YÖK Başkan Vekili Prof. Dr. İzzet Özgenç, düzenlediği 'bilgilendirme' toplantısında, bu yıl ÖSS'de soru sorma tekniği ve soruların zorluğu nedeniyle alınan puanlarda geçen seneye göre bir düşüş olduğunu söyledi. Bu nedenle ÖSS barajını geçişi kolaylaştırdıklarını ifade etti. Özgenç, 'cevap vermedeki serilikten kaynaklanan bir sorun olarak Türkçe soruları için fazla zaman kaybedildiğini, diğer testleri çözmek için vakit kalmaması gibi bir sonucun ortaya çıktığını' aktardı. 'Üniversitede kalitenin azalacağı ve başarısız öğrencilerin üniversitede de başarılı olamayacağı' yönündeki değerlendirmelere katılmayan Başkan Vekili, "Bu düzenleme, yükseköğrenimin kalitesini ve başarısını düşürmeye yönelik bir sonuç doğurmayacak." dedi.

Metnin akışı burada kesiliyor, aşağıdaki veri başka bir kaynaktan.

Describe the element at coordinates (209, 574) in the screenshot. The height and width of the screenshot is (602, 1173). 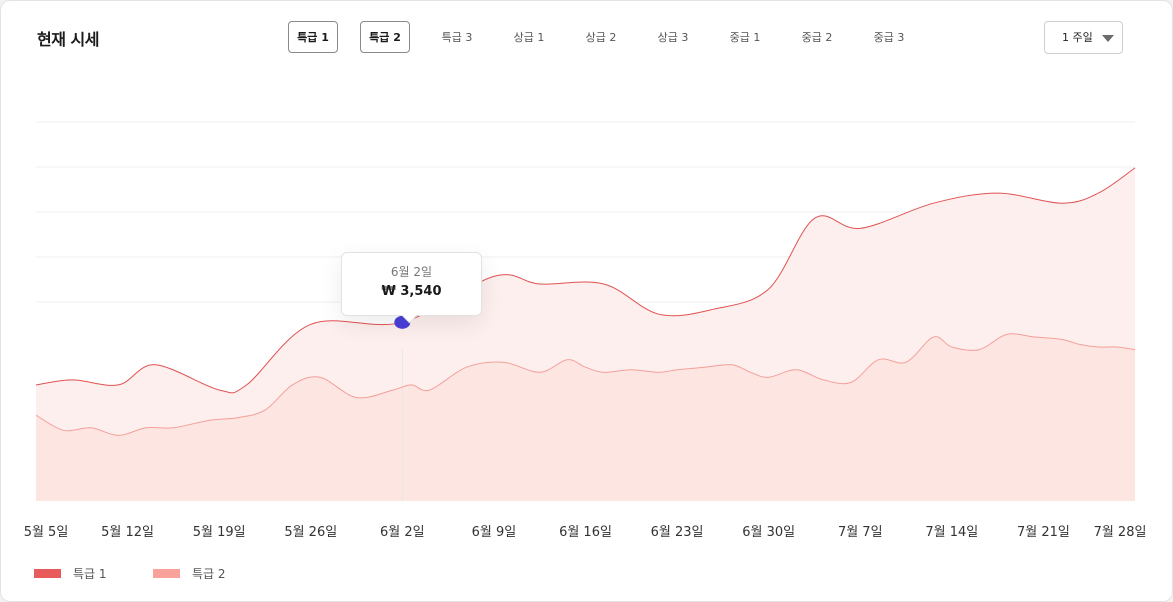
I see `legend-label: 특급 2` at that location.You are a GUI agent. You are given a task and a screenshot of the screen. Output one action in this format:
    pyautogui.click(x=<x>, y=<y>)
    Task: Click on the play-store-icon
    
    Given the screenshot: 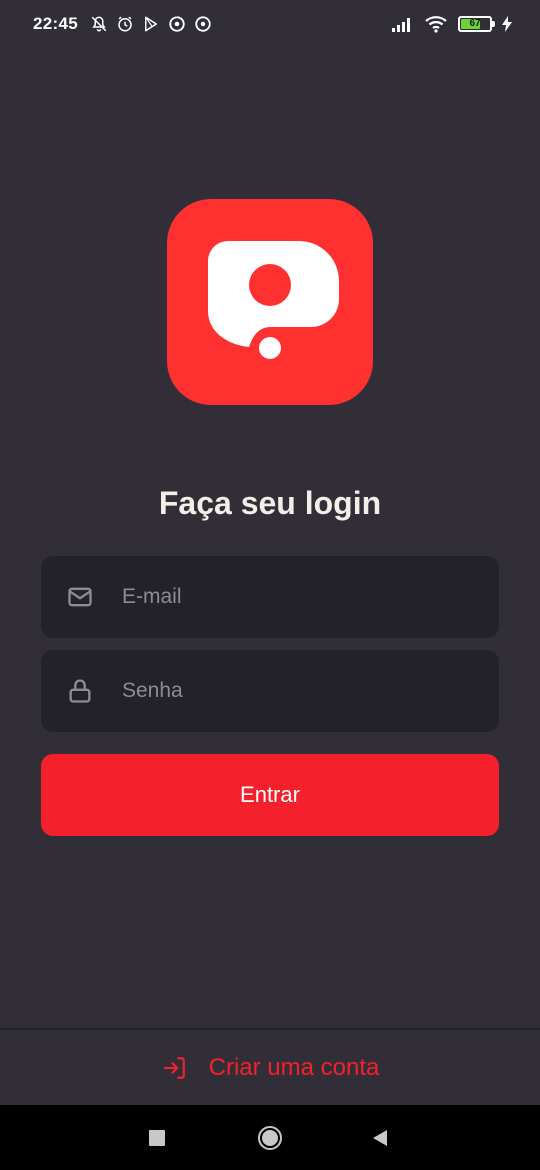 What is the action you would take?
    pyautogui.click(x=150, y=24)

RUHBAN OKULU'NA MEVZUAT ENGELİ VAR

Heybeliada Ruhban Okulu'nun açılması ile ilgili bir soru üzerine YÖK'ün gündeminde böyle bir konunun olmadığını belirten Özgenç, şunları kaydetti: "Ruhban Okulu, yükseköğretim faaliyeti yapmak üzere değil, Ortodoks mezhebine bağlı Hıristiyanların din adamı ihtiyacını karşılamak üzere kurulmuştur. Dolayısıyla ilahiyat fakültesi temelinde üniversite eğitimi verilecek bir kurum değil, ortaöğrenim ile bağlantılı eğitimin verileceği yer olarak düşünülüyor." Ancak Türkiye'nin, ortaöğrenimde din adamı yetiştirmeye müsaade eden bir sisteme sahip olmadığına dikkat çekerek, "İmam, din adamı değil, kamu görevlisidir. Türkiye'de belirli bir dini inanışını günlük hayata geçirebilecek eğitimin verilmesine imkan tanıyan ortaöğretim kurumunun kuruluşuna mevzuatımız müsaade etmiyor. Problem buradan kaynaklanıyor." diye konuştu.

Din kültürü ve ahlak bilgisi derslerinde din eğitimi değil, dinler konusunda genel bir kültür bilgisi verildiğini hatırlatan Özgenç, "Belirli bir dinin günlük hayatta uygulamasına yönelik bir bilgiyi ancak veli istiyorsa öğretme imkanına sahibiz. Ama bunun öğretilebileceği bir kurum öngörülmüş değil. Bunun öğretildiği yerler var. Mesela Diyanet İşleri Başkanlığı'nın yaz Kur'an kursları var. Bu, aslında doğru bir uygulama değil." ifadesini kullandı. Din öğretiminin, kurumsallaştırılması gerektiğini savunan Özgenç, bu eğitimin devlet tarafından değil, devletin gözetimi ve denetimi altında, Türkiye'nin taraf olduğu uluslararası anlaşmalara göre, Milli Eğitim Temel Kanunu'nda belirtilen amaçlar dahilinde, özel hukuk kişileri eliyle yapılmasının doğru olacağını söyledi.